> **EXTRAIT DU DOCUMENT**:
Tous les chrétiens sont des évangélisateurs
Depuis le Concile Vatican II, rappelle le cardinal Dolan, l’Eglise a réaffirmé que « tous les chrétiens, en raison du baptême, de la confirmation, et de l’eucharistie, sont des évangélisateurs » : bien qu’il y ait des « missionnaires formels » – envoyés vers des terres et des peuples qui ne connaissent pas le Christ – « aucun chrétien n’est exempt du devoir de témoignage » dans sa vie de tous les jours.
C’est pourquoi, poursuit le président de la Conférence des évêques des Etats-Unis, la mission est « centrale » dans la vie de « toutes les Eglises locales, et de tous les croyants » : aujourd’hui, la mission « ne concerne pas seulement les incroyants », mais « aussi les croyants ».
C’est pourquoi le cardinal américain définit la Nouvelle évangélisation comme « l’audace d’appliquer l’invitation de Jésus à la conversion du cœur non seulement ad extra mais ad intra, aux croyants et aux cultures où le sel de l’Evangile a perdu sa saveur ».
Pour lui, il n’y a pas « d’opposition » entre la mission ad gentes et la Nouvelle évangélisation. Ce n’est pas « soit l’un soit l’autre » mais « l’un et l’autre » : même ceux qui ont été récemment évangélisés ont constamment besoin de renouveler leur foi.
Sept points stratégiques
Aujourd’hui, poursuit le cardinal, la mission ad gentes et la Nouvelle évangélisation font toutes deux face à « un immense défi : la sécularisation », décrit par Benoît XVI comme « un monde et une humanité sans référence à la Transcendance ».
Face à cette sécularisation, l’archevêque de New-York propose une « stratégie d’évangélisation créative », qu’il décline en sept points.

> **DONNÉES DE L'EXERCICE**:

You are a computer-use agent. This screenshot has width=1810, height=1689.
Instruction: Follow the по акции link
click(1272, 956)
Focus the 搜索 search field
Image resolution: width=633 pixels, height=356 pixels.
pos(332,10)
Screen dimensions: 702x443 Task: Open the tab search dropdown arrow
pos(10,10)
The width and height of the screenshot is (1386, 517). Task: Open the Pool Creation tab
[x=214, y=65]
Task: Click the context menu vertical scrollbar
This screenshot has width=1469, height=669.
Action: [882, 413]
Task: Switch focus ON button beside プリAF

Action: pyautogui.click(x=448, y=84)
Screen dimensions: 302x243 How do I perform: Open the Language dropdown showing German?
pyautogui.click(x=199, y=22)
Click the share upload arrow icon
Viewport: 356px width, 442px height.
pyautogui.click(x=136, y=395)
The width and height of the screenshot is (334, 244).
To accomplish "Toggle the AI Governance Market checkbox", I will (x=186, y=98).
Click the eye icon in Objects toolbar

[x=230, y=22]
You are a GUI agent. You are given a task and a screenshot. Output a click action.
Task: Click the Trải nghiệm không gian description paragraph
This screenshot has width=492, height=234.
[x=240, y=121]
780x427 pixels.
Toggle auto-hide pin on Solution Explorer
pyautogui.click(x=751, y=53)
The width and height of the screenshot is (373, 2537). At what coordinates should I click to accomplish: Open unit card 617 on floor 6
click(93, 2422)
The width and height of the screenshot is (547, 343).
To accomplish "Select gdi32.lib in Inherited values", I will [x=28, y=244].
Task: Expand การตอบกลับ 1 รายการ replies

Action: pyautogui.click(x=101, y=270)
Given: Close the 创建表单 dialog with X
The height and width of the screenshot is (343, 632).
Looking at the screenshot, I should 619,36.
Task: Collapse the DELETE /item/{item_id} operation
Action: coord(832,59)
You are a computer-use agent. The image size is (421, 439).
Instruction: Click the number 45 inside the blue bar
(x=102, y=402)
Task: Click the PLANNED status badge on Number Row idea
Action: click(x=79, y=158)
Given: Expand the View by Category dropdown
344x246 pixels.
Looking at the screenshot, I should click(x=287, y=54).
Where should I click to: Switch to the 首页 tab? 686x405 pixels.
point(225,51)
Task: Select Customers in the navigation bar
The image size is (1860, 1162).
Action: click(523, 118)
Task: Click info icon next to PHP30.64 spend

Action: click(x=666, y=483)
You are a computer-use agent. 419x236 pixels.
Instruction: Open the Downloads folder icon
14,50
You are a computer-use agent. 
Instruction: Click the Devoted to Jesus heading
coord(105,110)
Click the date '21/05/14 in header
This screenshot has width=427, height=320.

> **CONSIGNES**:
1 – Pourriez-vous réécrire le passage de l'extrait sur la Nouvelle évangélisation compris entre « Pour lui, il » et « en sept points. », bornes incluses, en changeant « sécularisation » en « laïcisation » ?
2 – Pouvez-vous redonner telles quelles les lignes des données, depuis leur tout début jusqu'à la ligne contenant « Action: [882, 413] », celle-ci comprise ?

> **RÉSULTATS FINAUX**:
1 –
Pour lui, il n’y a pas « d’opposition » entre la mission ad gentes et la Nouvelle évangélisation. Ce n’est pas « soit l’un soit l’autre » mais « l’un et l’autre » : même ceux qui ont été récemment évangélisés ont constamment besoin de renouveler leur foi.
Sept points stratégiques
Aujourd’hui, poursuit le cardinal, la mission ad gentes et la Nouvelle évangélisation font toutes deux face à « un immense défi : la laïcisation », décrit par Benoît XVI comme « un monde et une humanité sans référence à la Transcendance ».
Face à cette laïcisation, l’archevêque de New-York propose une « stratégie d’évangélisation créative », qu’il décline en sept points.

2 –
You are a computer-use agent. This screenshot has width=1810, height=1689.
Instruction: Follow the по акции link
click(1272, 956)
Focus the 搜索 search field
Image resolution: width=633 pixels, height=356 pixels.
pos(332,10)
Screen dimensions: 702x443 Task: Open the tab search dropdown arrow
pos(10,10)
The width and height of the screenshot is (1386, 517). Task: Open the Pool Creation tab
[x=214, y=65]
Task: Click the context menu vertical scrollbar
This screenshot has width=1469, height=669.
Action: [882, 413]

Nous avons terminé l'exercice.